On a tant écrit sur la crise de 1929 que son sujet n’apporte que peu de chose à ce qui était dit, décortiqué, analysé. Combien d’économistes, de banquiers, d’universitaires se sont penchés sur cette crise, combien de milliers de livres et d’articles ont été publiés et pourtant aujourd’hui même, et souvent lors des grandes crises, la crise de 1929 revient d’actualité. Et toutes les sciences économiques et financières ne sont pas arrivées à épuiser le sujet. Un sujet qui non seulement historiquement revêt une importance particulière dans l’évolution de l’humanité mais a été la clé de voûte dans la transformation du monde.
La crise de 1929 n’a pas été seulement la plus grave une crise économique que l’humanité ait connue, dépassant de loin les crises qui ont suivi, dont les crises monétaires et pétrolières des années 1970, des années 1980, 1990 et la dernière, la crise de 2007-2008. Il n’y a aucune comparaison possible entre la crise de 1929 et les crises qui ont suivi.

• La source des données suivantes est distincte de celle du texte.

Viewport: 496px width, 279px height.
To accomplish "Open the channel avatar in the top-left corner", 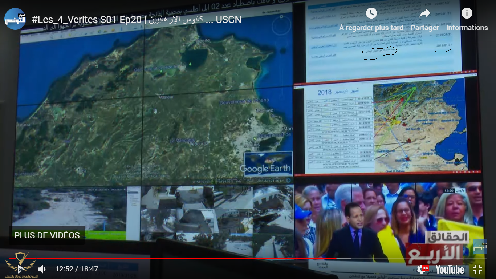I will (15, 19).
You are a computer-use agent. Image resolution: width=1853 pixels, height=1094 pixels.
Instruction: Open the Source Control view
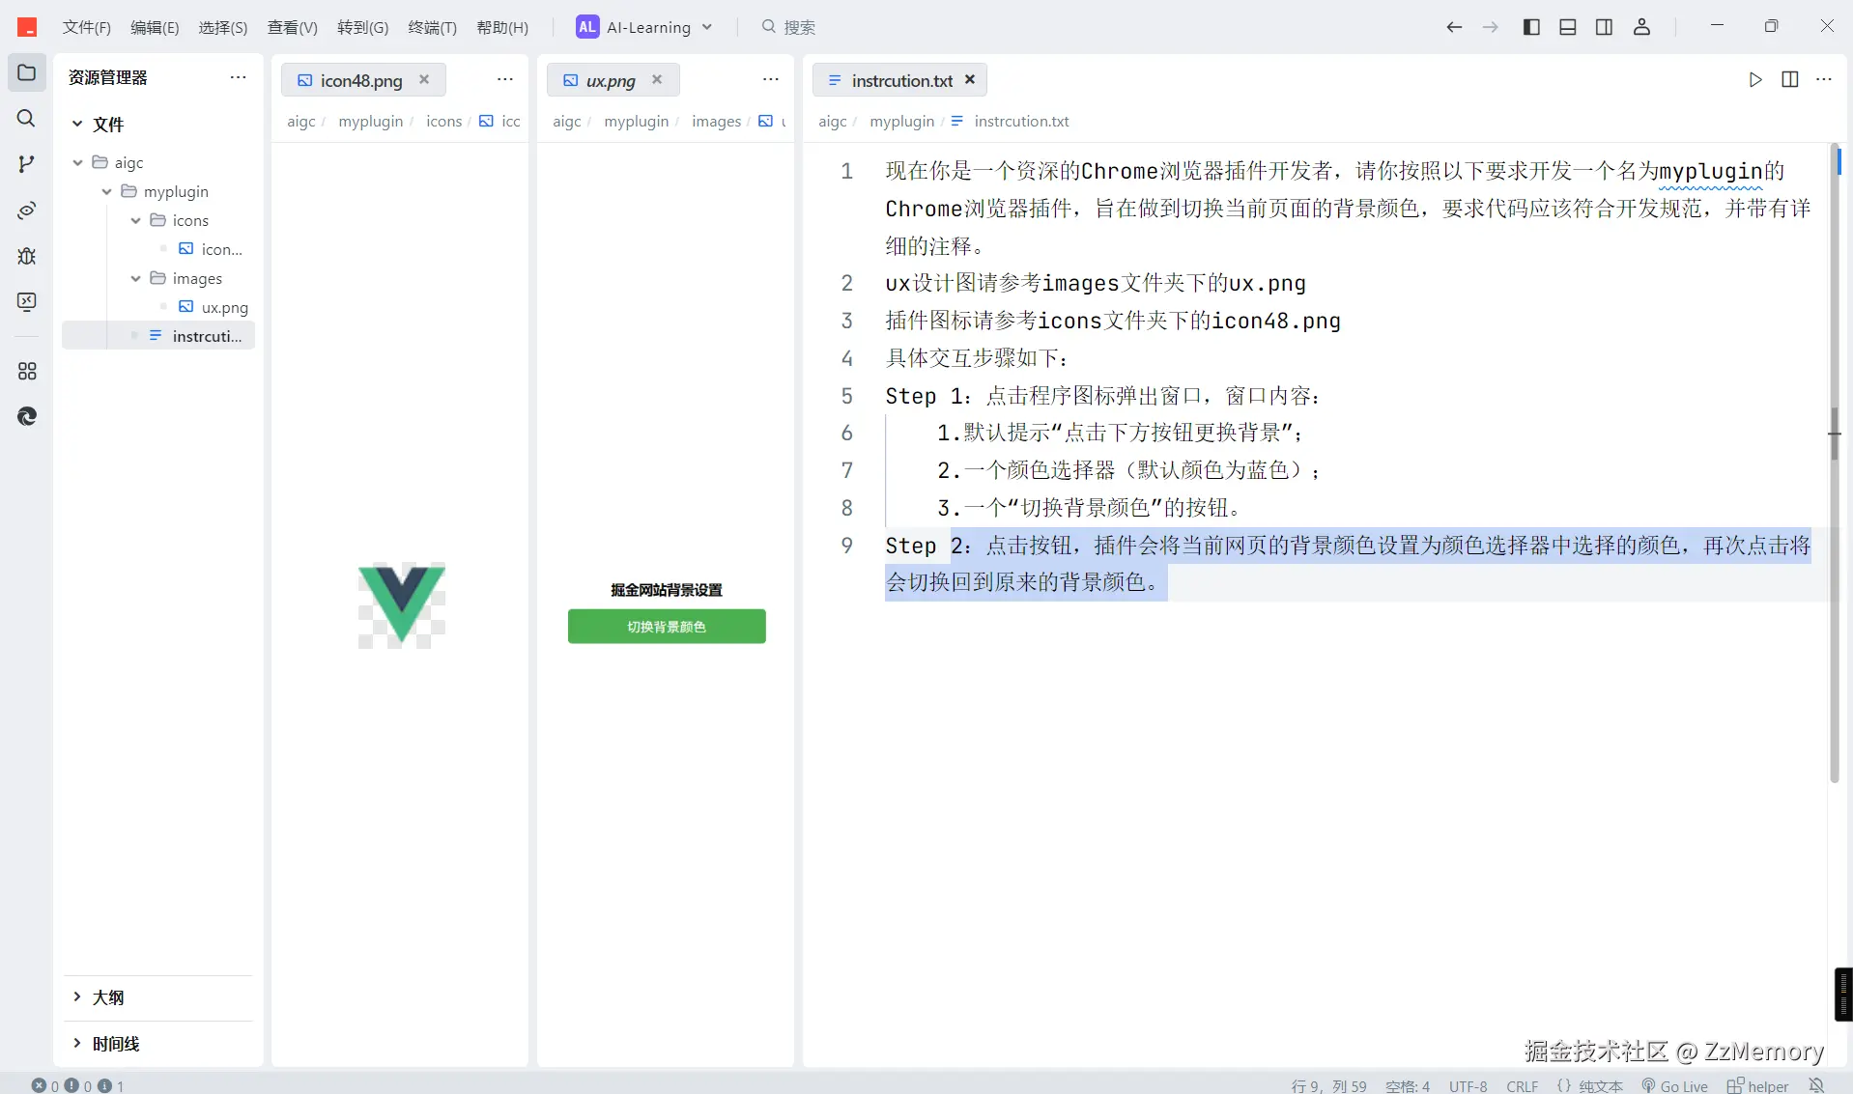pyautogui.click(x=26, y=164)
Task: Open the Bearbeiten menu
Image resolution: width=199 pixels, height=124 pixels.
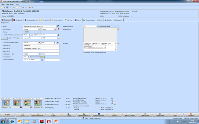Action: pos(10,4)
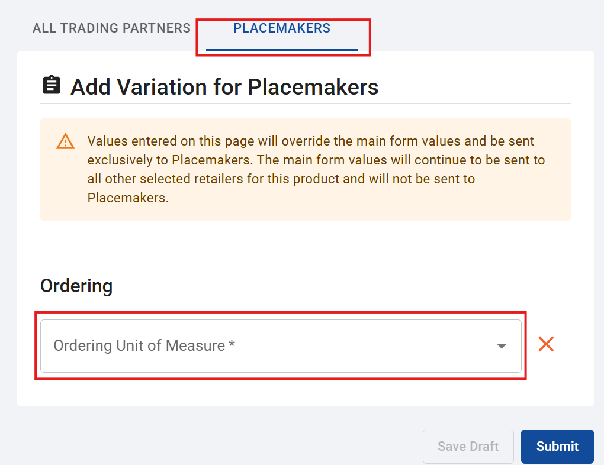Focus the Ordering Unit of Measure label text
This screenshot has width=604, height=465.
point(139,345)
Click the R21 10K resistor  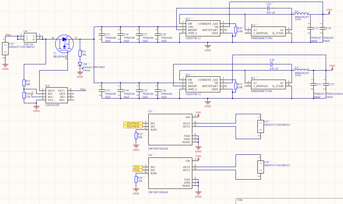tap(80, 53)
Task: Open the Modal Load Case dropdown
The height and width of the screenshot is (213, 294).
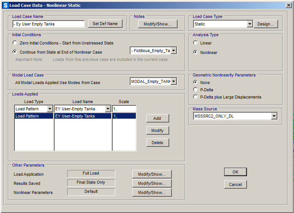Action: (173, 81)
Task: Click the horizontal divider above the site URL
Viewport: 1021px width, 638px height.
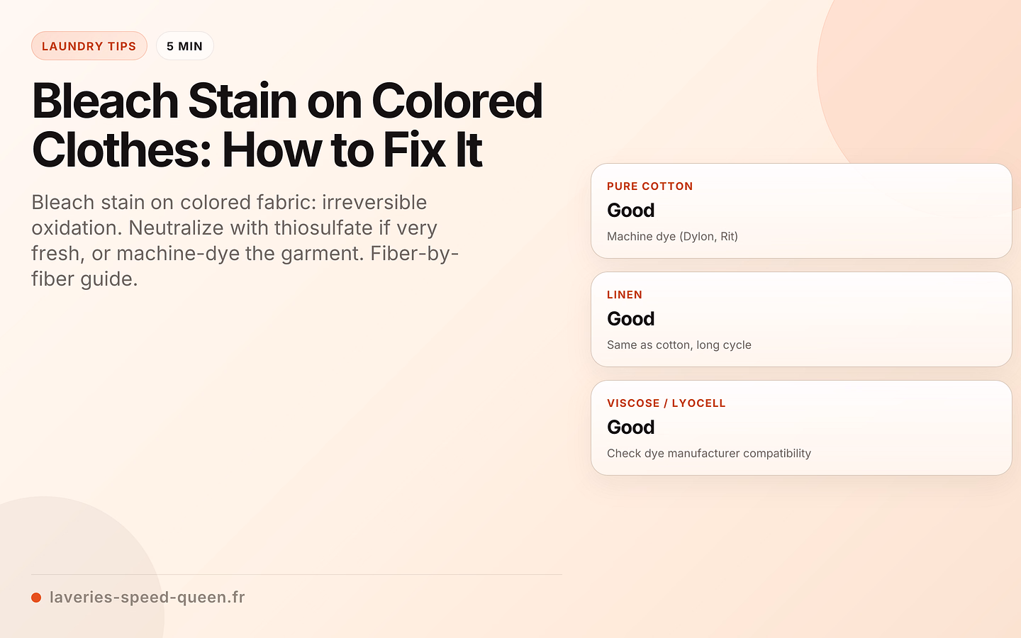Action: point(296,574)
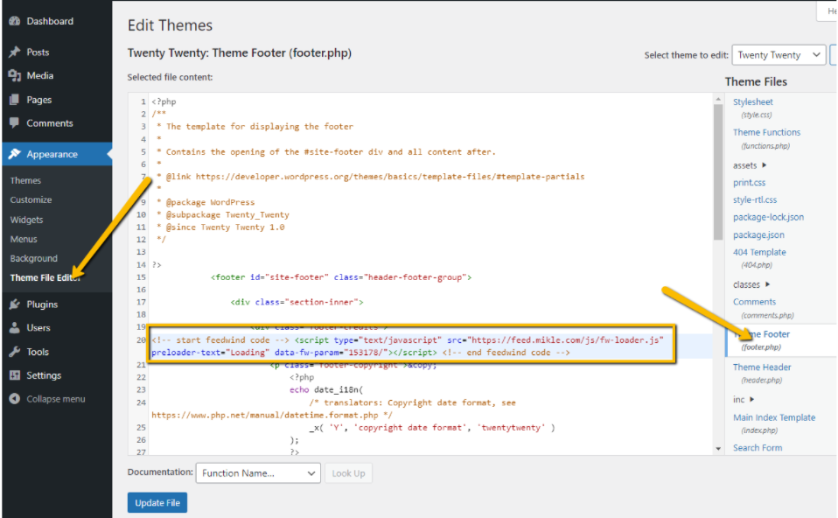Select Theme File Editor in the Appearance menu
Image resolution: width=838 pixels, height=518 pixels.
click(x=44, y=277)
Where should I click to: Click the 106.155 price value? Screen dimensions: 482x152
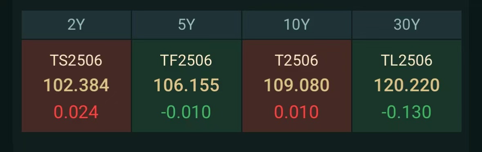pyautogui.click(x=186, y=85)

Certes les crises contemporaines ont joué un rôle considérable dans le développement du monde, mais la « crise de 1929 » a été exceptionnelle. Doit-on dès lors l’affubler de « crise des crises », ou de « crise-mère » ? Il est évident que ce n’est là qu’une question de sémantique. Toute crise joue un rôle historique dans l’histoire. Sauf que la crise de 1929 a eu un bien plus grand rôle, elle a été un des moteurs de l’histoire, on peut même dire que ce moteur a été central dans l’accouchement du monde d’aujourd’hui. Une crise qui n’est pas sortie ex nihilo mais était déjà « comptabilisée par l’Histoire », par « le tribunal du monde ». Et l’homme n’en savait rien ! Comment comprendre alors que cette crise, malgré nos contradictions, peut être assimilée quand même à une « crise-mère », à la « crise des crises » qui a donné cette humanité d’aujourd’hui ? Qu’elle n’est pas sortie ex nihilo, et si elle a pris au dépourvu les puissances occidentales qui régnaient, à cette époque, sur l’ordre du monde, cela a été par méconnaissance du sens des crises. Pour comprendre, faisons parler l’Histoire !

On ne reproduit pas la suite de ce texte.